Aim:
Rewrite the records below as a numbered list, omitting the blank lines.

Listed entries:
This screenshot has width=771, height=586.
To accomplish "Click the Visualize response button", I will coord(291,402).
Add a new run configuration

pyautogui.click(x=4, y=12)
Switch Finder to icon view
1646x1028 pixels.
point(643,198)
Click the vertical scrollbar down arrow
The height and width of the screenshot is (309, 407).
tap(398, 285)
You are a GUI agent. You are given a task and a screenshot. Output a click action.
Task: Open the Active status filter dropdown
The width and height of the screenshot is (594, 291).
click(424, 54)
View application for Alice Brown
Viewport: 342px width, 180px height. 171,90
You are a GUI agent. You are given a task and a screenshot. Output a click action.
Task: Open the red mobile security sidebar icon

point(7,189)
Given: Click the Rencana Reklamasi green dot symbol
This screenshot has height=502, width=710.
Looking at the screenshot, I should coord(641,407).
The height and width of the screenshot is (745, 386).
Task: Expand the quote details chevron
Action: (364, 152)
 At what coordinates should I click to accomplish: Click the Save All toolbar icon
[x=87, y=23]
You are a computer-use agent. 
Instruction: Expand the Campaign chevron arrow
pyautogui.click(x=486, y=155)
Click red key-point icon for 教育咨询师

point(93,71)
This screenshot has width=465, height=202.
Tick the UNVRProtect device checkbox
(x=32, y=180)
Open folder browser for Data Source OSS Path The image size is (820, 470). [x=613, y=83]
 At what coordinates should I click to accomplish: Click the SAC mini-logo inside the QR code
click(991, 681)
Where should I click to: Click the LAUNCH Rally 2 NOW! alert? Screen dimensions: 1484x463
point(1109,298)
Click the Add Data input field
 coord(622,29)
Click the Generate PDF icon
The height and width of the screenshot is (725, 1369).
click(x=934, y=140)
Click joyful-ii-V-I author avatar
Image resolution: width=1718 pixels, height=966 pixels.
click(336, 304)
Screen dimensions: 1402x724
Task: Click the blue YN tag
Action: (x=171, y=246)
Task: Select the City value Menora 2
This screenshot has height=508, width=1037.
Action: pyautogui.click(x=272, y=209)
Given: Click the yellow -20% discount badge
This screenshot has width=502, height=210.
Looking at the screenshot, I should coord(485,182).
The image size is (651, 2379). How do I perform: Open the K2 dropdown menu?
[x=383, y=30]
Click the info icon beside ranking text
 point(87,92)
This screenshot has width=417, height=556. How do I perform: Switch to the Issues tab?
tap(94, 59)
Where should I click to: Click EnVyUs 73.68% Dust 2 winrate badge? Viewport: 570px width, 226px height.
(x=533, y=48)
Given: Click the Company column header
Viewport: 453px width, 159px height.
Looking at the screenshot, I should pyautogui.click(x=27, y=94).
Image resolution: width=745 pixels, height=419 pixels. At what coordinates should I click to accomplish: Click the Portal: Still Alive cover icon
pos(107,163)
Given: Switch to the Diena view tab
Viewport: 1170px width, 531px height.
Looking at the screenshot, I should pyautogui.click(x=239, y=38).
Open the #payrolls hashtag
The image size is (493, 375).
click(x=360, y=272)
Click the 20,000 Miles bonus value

Solution to the exercise:
1. This screenshot has width=771, height=586.
2. To accomplish "Click the Visualize response button", I will coord(291,402).
3. Add a new run configuration
4. pyautogui.click(x=4, y=12)
5. Switch Finder to icon view
6. 1646x1028 pixels.
7. point(643,198)
8. Click the vertical scrollbar down arrow
9. The height and width of the screenshot is (309, 407).
10. tap(398, 285)
11. You are a GUI agent. You are given a task and a screenshot. Output a click action.
12. Task: Open the Active status filter dropdown
13. The width and height of the screenshot is (594, 291).
14. click(424, 54)
15. View application for Alice Brown
16. Viewport: 342px width, 180px height. 171,90
17. You are a GUI agent. You are given a task and a screenshot. Output a click action.
18. Task: Open the red mobile security sidebar icon
19. point(7,189)
20. Given: Click the Rencana Reklamasi green dot symbol
21. This screenshot has height=502, width=710.
22. Looking at the screenshot, I should coord(641,407).
23. The height and width of the screenshot is (745, 386).
24. Task: Expand the quote details chevron
25. Action: (364, 152)
26.  At what coordinates should I click to accomplish: Click the Save All toolbar icon
27. [x=87, y=23]
28. You are a computer-use agent. 
29. Instruction: Expand the Campaign chevron arrow
30. pyautogui.click(x=486, y=155)
31. Click red key-point icon for 教育咨询师
32. point(93,71)
33. This screenshot has width=465, height=202.
34. Tick the UNVRProtect device checkbox
35. (x=32, y=180)
36. Open folder browser for Data Source OSS Path The image size is (820, 470). [x=613, y=83]
37.  At what coordinates should I click to accomplish: Click the SAC mini-logo inside the QR code
38. click(991, 681)
39. Where should I click to: Click the LAUNCH Rally 2 NOW! alert? Screen dimensions: 1484x463
40. point(1109,298)
41. Click the Add Data input field
42.  coord(622,29)
43. Click the Generate PDF icon
44. The height and width of the screenshot is (725, 1369).
45. click(x=934, y=140)
46. Click joyful-ii-V-I author avatar
47. Image resolution: width=1718 pixels, height=966 pixels.
48. click(336, 304)
49. Screen dimensions: 1402x724
50. Task: Click the blue YN tag
51. Action: (x=171, y=246)
52. Task: Select the City value Menora 2
53. This screenshot has height=508, width=1037.
54. Action: pyautogui.click(x=272, y=209)
55. Given: Click the yellow -20% discount badge
56. This screenshot has width=502, height=210.
57. Looking at the screenshot, I should coord(485,182).
58. The image size is (651, 2379). How do I perform: Open the K2 dropdown menu?
59. [x=383, y=30]
60. Click the info icon beside ranking text
61.  point(87,92)
62. This screenshot has width=417, height=556. How do I perform: Switch to the Issues tab?
63. tap(94, 59)
64. Where should I click to: Click EnVyUs 73.68% Dust 2 winrate badge? Viewport: 570px width, 226px height.
65. (x=533, y=48)
66. Given: Click the Company column header
67. Viewport: 453px width, 159px height.
68. Looking at the screenshot, I should pyautogui.click(x=27, y=94).
69. Image resolution: width=745 pixels, height=419 pixels. At what coordinates should I click to accomplish: Click the Portal: Still Alive cover icon
70. pos(107,163)
71. Given: Switch to the Diena view tab
72. Viewport: 1170px width, 531px height.
73. Looking at the screenshot, I should pyautogui.click(x=239, y=38).
74. Open the #payrolls hashtag
75. The image size is (493, 375).
76. click(x=360, y=272)
77. Click the 20,000 Miles bonus value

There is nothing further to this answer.